[Exercise details] Across all the entries, how many lines hold "computer"? Answer with that number and nothing else.

[Data items]
--- START ---
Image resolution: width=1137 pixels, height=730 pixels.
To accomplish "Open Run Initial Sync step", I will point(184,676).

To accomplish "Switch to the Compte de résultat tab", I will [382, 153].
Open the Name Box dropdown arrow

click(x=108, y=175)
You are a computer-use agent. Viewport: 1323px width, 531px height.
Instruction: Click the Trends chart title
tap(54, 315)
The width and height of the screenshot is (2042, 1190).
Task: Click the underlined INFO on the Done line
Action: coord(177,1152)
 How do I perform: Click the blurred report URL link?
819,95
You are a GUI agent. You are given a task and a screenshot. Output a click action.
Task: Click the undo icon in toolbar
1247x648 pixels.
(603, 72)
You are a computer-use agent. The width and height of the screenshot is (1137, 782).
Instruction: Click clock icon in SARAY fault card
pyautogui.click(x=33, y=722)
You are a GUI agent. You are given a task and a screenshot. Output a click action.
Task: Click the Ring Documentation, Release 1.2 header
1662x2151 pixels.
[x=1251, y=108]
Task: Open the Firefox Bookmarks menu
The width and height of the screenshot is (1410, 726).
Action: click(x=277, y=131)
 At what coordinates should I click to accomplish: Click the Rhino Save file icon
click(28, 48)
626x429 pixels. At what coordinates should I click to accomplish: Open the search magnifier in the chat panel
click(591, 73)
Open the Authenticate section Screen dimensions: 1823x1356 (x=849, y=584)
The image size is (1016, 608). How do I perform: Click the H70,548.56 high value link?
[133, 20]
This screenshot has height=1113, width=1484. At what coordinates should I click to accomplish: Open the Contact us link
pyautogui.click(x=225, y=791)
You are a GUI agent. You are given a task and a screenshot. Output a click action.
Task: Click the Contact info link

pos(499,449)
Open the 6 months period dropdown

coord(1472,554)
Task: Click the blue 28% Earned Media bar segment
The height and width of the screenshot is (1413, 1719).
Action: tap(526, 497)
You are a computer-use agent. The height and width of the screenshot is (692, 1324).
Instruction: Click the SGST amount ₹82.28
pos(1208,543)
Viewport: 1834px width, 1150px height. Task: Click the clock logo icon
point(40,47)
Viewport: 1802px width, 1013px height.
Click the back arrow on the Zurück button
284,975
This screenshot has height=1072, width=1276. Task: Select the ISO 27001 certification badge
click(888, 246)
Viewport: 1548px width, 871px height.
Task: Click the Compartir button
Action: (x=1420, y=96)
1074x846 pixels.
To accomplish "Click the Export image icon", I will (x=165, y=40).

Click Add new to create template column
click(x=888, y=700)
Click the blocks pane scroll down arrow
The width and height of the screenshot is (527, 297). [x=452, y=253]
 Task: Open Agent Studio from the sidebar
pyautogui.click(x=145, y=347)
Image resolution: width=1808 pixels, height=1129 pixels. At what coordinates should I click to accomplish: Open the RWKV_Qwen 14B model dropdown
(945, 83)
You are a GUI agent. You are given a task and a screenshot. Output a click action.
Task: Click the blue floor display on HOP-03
--- END ---
[Reply to the exercise] 3